WORK INSTRUCTION — Give an exact reproduction of all the lines in the listing.

DATASET CONTENT —
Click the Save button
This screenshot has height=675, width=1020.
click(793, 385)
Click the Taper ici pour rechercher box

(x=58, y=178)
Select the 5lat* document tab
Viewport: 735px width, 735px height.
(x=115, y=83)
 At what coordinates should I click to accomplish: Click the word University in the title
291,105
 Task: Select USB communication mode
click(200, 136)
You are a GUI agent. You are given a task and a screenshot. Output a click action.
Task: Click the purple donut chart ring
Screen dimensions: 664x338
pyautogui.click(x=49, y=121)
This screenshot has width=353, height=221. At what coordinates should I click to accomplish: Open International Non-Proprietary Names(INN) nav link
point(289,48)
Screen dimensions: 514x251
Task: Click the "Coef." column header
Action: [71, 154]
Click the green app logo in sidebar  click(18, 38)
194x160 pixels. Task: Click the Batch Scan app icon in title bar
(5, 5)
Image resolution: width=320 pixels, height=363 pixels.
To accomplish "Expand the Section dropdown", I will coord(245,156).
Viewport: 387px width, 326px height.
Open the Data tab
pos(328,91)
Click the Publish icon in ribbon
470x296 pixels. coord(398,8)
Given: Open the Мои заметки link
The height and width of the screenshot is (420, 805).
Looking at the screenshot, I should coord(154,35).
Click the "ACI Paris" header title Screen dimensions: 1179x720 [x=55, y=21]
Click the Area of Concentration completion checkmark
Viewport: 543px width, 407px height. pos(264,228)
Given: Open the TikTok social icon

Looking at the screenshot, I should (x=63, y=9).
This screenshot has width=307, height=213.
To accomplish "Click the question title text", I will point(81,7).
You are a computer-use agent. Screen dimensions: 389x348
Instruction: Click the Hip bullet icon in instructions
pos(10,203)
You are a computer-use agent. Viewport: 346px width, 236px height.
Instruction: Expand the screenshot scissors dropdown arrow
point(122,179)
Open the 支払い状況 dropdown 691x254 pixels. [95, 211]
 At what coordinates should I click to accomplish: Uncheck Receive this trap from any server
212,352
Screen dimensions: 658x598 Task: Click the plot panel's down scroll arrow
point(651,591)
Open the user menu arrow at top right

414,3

WRITTEN RESPONSE —
Click the Save button
This screenshot has height=675, width=1020.
click(793, 385)
Click the Taper ici pour rechercher box

(x=58, y=178)
Select the 5lat* document tab
Viewport: 735px width, 735px height.
(x=115, y=83)
 At what coordinates should I click to accomplish: Click the word University in the title
291,105
 Task: Select USB communication mode
click(200, 136)
You are a GUI agent. You are given a task and a screenshot. Output a click action.
Task: Click the purple donut chart ring
Screen dimensions: 664x338
pyautogui.click(x=49, y=121)
This screenshot has width=353, height=221. At what coordinates should I click to accomplish: Open International Non-Proprietary Names(INN) nav link
point(289,48)
Screen dimensions: 514x251
Task: Click the "Coef." column header
Action: [71, 154]
Click the green app logo in sidebar  click(18, 38)
194x160 pixels. Task: Click the Batch Scan app icon in title bar
(5, 5)
Image resolution: width=320 pixels, height=363 pixels.
To accomplish "Expand the Section dropdown", I will coord(245,156).
Viewport: 387px width, 326px height.
Open the Data tab
pos(328,91)
Click the Publish icon in ribbon
470x296 pixels. coord(398,8)
Given: Open the Мои заметки link
The height and width of the screenshot is (420, 805).
Looking at the screenshot, I should coord(154,35).
Click the "ACI Paris" header title Screen dimensions: 1179x720 [x=55, y=21]
Click the Area of Concentration completion checkmark
Viewport: 543px width, 407px height. pos(264,228)
Given: Open the TikTok social icon

Looking at the screenshot, I should (x=63, y=9).
This screenshot has width=307, height=213.
To accomplish "Click the question title text", I will point(81,7).
You are a computer-use agent. Screen dimensions: 389x348
Instruction: Click the Hip bullet icon in instructions
pos(10,203)
You are a computer-use agent. Viewport: 346px width, 236px height.
Instruction: Expand the screenshot scissors dropdown arrow
point(122,179)
Open the 支払い状況 dropdown 691x254 pixels. [95, 211]
 At what coordinates should I click to accomplish: Uncheck Receive this trap from any server
212,352
Screen dimensions: 658x598 Task: Click the plot panel's down scroll arrow
point(651,591)
Open the user menu arrow at top right

414,3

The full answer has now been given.